In [None]:
import numpy as np
import networkx as nx
from matplotlib import pyplot as plt
%matplotlib inline
import warnings
warnings.filterwarnings( 'ignore' )

## ToDo

1. Your Network Summary  
    * Network source and preprocessing
    * Node/Edge attributes
    * Size, Order
    * Gorgeous network layout. Try to show that your network has some structure, play with node sizes and colors, scaling parameters, tools like Gephi may be useful here
    * Degree distribution, Diameter, Clustering Coefficient
2. Structural Analysis  
    * Degree/Closeness/Betweenness centralities.
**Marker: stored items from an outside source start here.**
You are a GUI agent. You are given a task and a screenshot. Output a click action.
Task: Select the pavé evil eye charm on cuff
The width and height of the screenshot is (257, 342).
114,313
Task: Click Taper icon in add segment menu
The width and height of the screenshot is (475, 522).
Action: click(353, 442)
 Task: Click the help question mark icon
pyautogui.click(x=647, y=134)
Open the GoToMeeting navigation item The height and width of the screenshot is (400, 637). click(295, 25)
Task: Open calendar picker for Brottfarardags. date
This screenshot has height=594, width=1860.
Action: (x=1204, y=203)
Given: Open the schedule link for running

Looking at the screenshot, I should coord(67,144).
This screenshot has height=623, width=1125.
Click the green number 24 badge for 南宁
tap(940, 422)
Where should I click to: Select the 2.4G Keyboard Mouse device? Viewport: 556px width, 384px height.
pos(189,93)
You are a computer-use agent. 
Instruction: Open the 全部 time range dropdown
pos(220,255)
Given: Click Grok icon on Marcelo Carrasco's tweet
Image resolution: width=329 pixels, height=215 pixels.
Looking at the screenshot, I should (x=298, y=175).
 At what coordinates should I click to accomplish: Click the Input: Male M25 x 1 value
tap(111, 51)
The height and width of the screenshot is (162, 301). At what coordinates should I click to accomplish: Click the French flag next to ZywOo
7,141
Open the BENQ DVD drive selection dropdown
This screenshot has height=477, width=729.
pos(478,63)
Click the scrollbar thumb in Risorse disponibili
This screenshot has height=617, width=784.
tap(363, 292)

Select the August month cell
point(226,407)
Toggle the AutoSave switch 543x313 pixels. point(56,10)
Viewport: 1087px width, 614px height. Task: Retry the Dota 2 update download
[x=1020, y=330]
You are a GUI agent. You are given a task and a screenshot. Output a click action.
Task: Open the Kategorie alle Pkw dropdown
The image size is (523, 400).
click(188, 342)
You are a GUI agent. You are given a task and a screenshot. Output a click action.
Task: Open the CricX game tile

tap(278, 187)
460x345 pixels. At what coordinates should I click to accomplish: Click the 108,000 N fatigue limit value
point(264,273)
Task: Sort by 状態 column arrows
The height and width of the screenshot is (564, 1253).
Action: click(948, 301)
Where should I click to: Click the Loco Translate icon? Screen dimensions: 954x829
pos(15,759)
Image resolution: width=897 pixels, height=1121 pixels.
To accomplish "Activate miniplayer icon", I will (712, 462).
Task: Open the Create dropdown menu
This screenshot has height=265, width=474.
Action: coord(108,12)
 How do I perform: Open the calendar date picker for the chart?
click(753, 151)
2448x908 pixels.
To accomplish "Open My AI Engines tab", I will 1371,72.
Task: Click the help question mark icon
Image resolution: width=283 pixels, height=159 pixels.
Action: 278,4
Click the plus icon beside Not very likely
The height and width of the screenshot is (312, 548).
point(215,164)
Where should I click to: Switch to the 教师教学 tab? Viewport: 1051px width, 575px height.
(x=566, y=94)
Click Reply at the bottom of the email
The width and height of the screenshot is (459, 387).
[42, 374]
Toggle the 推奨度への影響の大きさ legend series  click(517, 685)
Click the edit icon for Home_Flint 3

Top nodes interpretation
    * Page-Rank. Comparison with centralities
    * Assortative Mixing according to node attributes
    * Node structural equivalence/similarity
3. Community Detection  
    * Clique search
    * Best results of various community detection algorithms, both in terms of interpretation and some quality criterion. Since Networkx has no community detection algorithms, use additional modules e.g. igraph, communities, graph-tool, etc
    * The results should be visible on the network layout or adjacency matrix picture

# <center>Structural Analysis and Visualization of Networks</center>

## <center>Analysis of facebook graph</center>

### <center>Student: *Nazarov Ivan*</center>

## Summary
### Network source
This graph shows friend relationships among the people in mu facebook friends list. The newtork was obtained by Netviz facebook app. A purely technical step, but prior to loading with the networkx procedure $\text{read_gml}(\cdot)$ the GML-file was preprocessd to convert UTF-8 encoding into special HTML entities. In fact the problem seems to be rooted in the software used to crawl the facebook network. 

### Attributes
The nodes have a short list of attributes which are 
* gender;
* number of posts on the wall;
* locale, which represents the language setting of that nodes's facebook page.

The network does not have any edge attrbiutes

In [None]:
G = nx.read_gml( path =
	"./data/ha5/huge_100004196072232_2015_03_24_11_20_1d58b0ecdf7713656ebbf1a177e81fab.gml", relabel = False )

The order of a network $G=(V,E)$ is $|V|$ and the size is $|E|$.

In [None]:
print "The network G is of the order %d. Its size is %d." % ( G.number_of_nodes( ), G.number_of_edges( ) )

### Visualisation

It is always good to have a nice and attractive picture in a study. 

In [None]:
deg = G.degree( )
fig = plt.figure( figsize = (12,8) )
axs = fig.add_subplot( 1,1,1, axisbg = 'black' )
nx.draw_networkx( G, with_labels = False, ax = axs,
     cmap = plt.cm.Purples, node_color = deg.values( ), edge_color = "magenta",
     nodelist = deg.keys( ), node_size = [ 100 * np.log( d + 1 ) for d in deg.values( ) ],
     pos = nx.fruchterman_reingold_layout( G ), )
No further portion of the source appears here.